## Dataset extract:
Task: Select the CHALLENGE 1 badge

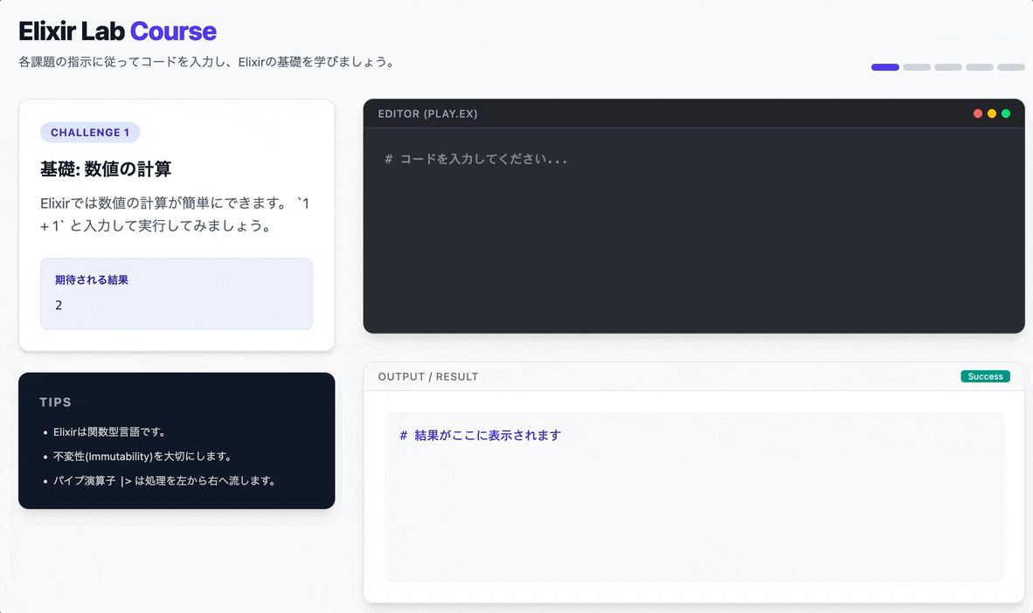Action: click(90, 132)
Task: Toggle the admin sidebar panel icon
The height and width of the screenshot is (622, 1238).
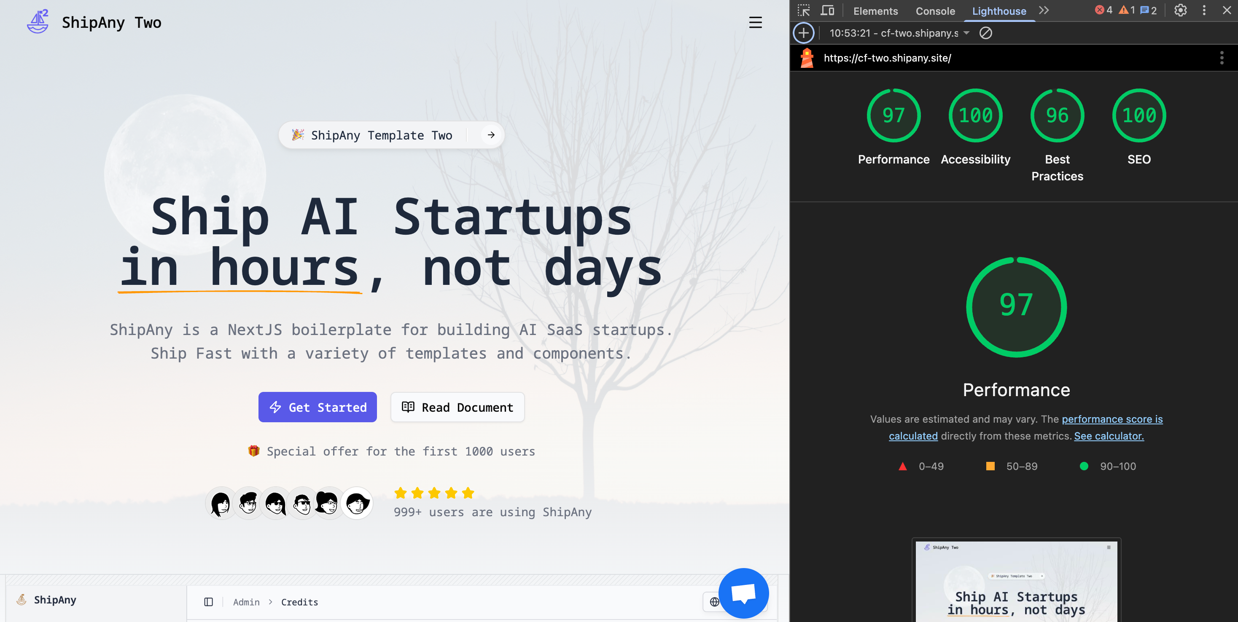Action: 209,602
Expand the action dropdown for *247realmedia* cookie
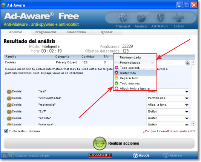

## What the exercise asks:
Arrange the lines of the records above as a numbered list, skipping blank lines and omitting the pictures.

## Solution to this exercise:
1. Task: Select the CHALLENGE 1 badge
2. Action: click(90, 132)
3. Task: Toggle the admin sidebar panel icon
4. The height and width of the screenshot is (622, 1238).
5. Action: 209,602
6. Expand the action dropdown for *247realmedia* cookie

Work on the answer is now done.